# Is $600 too much for a used 2010 Cannondale F5 (supposedly in very good condition)?



## freebass (Jun 19, 2014)

Looking to buy my first mountain bike, will be ridden on trails (some roots and rocks, but nothing extreme by any means) and pavement and looking to spend ~$500 - $700. I realize at this price point I will be getting low end components, but that is fine with me for now. I would like a nice frame worth putting better components on in the future if needed. 

Found a used 2010 Cannondale F5 on craigslist for $600 (says barely used, in very good condition). Have not seen the bike in person yet so I don't have strong opinions about it, but I am wondering if $600 seems like a fair price for a 4 year old bike? Seems a little high to me, but I have read that Cannondale makes good frames and this bike generally has pretty good reviews.

I would appreciate any advice or insight on this bike or suggestions about other options.


----------



## Nubster (May 15, 2009)

Yes. Way too much. $350-400 is a fair price. The bike was only around $800 new and it's four years old. Bikes depreciate like cars.
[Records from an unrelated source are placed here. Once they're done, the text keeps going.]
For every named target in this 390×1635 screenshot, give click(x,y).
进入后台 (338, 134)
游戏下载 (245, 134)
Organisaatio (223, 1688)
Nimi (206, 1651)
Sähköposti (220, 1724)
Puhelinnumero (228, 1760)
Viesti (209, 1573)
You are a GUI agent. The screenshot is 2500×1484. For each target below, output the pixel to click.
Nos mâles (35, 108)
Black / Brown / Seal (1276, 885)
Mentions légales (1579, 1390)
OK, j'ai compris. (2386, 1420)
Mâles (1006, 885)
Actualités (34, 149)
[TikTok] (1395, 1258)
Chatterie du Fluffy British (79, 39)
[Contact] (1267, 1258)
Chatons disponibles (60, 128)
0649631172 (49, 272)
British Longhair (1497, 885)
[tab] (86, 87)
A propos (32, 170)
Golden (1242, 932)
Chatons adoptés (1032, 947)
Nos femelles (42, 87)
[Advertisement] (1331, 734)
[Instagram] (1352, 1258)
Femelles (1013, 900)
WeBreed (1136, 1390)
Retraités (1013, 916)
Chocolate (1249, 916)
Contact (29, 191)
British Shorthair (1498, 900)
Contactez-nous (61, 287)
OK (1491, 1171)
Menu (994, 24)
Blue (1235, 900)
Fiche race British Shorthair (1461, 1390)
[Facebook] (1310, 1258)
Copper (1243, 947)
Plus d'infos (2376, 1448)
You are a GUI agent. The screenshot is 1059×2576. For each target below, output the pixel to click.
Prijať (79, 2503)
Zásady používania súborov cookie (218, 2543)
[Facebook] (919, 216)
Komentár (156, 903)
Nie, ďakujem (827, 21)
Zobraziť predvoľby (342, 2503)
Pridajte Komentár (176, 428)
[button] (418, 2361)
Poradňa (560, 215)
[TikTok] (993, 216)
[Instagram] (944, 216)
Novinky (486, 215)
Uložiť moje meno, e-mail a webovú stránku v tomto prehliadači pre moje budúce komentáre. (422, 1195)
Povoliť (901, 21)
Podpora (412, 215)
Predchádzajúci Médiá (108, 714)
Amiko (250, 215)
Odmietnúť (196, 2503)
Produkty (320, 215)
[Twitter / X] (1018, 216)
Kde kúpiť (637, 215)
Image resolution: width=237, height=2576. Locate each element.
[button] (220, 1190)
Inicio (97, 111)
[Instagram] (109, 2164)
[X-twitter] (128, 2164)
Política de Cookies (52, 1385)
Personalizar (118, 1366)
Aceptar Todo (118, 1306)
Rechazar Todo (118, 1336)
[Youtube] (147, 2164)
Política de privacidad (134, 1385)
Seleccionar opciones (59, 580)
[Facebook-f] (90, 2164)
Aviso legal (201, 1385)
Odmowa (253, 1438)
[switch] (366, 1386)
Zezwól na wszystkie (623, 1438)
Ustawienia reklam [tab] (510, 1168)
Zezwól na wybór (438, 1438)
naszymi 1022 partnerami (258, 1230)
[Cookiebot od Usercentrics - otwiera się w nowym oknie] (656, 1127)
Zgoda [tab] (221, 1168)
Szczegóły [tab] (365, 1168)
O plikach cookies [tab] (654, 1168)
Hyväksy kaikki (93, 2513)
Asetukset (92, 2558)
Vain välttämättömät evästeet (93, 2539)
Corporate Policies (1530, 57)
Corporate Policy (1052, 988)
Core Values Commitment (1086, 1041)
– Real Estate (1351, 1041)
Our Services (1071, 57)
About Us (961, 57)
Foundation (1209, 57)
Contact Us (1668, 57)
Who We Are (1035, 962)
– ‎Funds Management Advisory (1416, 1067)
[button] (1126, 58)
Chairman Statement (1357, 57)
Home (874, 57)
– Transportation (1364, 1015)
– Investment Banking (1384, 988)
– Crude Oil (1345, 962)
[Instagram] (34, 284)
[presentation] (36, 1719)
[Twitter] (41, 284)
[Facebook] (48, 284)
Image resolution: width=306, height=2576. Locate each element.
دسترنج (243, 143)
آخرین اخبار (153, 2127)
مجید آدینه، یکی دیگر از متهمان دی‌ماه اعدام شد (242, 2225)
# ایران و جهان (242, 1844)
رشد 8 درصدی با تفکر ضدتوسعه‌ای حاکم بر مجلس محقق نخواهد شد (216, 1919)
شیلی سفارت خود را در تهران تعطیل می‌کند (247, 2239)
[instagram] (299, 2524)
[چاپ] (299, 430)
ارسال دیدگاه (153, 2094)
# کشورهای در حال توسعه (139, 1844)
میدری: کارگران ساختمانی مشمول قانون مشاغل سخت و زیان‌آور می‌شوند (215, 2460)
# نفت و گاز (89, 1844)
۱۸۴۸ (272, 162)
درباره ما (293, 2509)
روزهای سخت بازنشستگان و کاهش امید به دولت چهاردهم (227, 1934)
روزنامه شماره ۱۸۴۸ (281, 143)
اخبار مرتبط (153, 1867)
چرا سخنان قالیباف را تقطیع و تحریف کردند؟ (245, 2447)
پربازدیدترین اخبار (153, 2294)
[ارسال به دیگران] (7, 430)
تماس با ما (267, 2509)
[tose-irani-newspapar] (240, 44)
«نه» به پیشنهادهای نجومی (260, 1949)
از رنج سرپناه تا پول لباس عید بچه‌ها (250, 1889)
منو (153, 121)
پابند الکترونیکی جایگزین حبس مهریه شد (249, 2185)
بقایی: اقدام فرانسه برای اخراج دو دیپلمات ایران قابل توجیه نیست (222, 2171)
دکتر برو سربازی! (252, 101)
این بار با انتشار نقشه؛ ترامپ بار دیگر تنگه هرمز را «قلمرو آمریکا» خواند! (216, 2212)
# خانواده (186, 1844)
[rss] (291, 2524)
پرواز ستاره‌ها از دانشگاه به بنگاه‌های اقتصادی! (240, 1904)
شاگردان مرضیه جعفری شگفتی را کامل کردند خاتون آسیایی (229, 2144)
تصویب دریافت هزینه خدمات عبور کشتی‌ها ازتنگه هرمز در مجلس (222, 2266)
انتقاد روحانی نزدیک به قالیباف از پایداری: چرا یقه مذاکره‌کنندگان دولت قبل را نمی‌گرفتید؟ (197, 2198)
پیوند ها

The older it is, the less it's worth.

As far as Cannondale and good frames...yes, they make excellent frames. Cannondale, Specialized, Trek, Giant, ect....all make great frames and spend loads of money on R&D.


----------



## rangeriderdave (Aug 29, 2008)

You can get an idea on prices from bike blue book ,ebay and craigs list.


----------



## AndrwSwitch (Nov 8, 2007)

It only takes one sale on Craig's List in which the buyer is really happy to fork over the cash to get a seller into pricing for yield. I like bikepedia.com for helping me figure out prices, and expect to negotiate anything I buy via CL.

What fork's on it?


----------



## freebass (Jun 19, 2014)

AndrwSwitch said:


> It only takes one sale on Craig's List in which the buyer is really happy to fork over the cash to get a seller into pricing for yield. I like bikepedia.com for helping me figure out prices, and expect to negotiate anything I buy via CL.
> 
> What fork's on it?


It has an RST DUECE 1.5 COIL WITH REBOUND ADJUST AND LOCKOUT, 100MM TRAVEL


----------



## AndrwSwitch (Nov 8, 2007)

Nice caps.

$600 is too much.


----------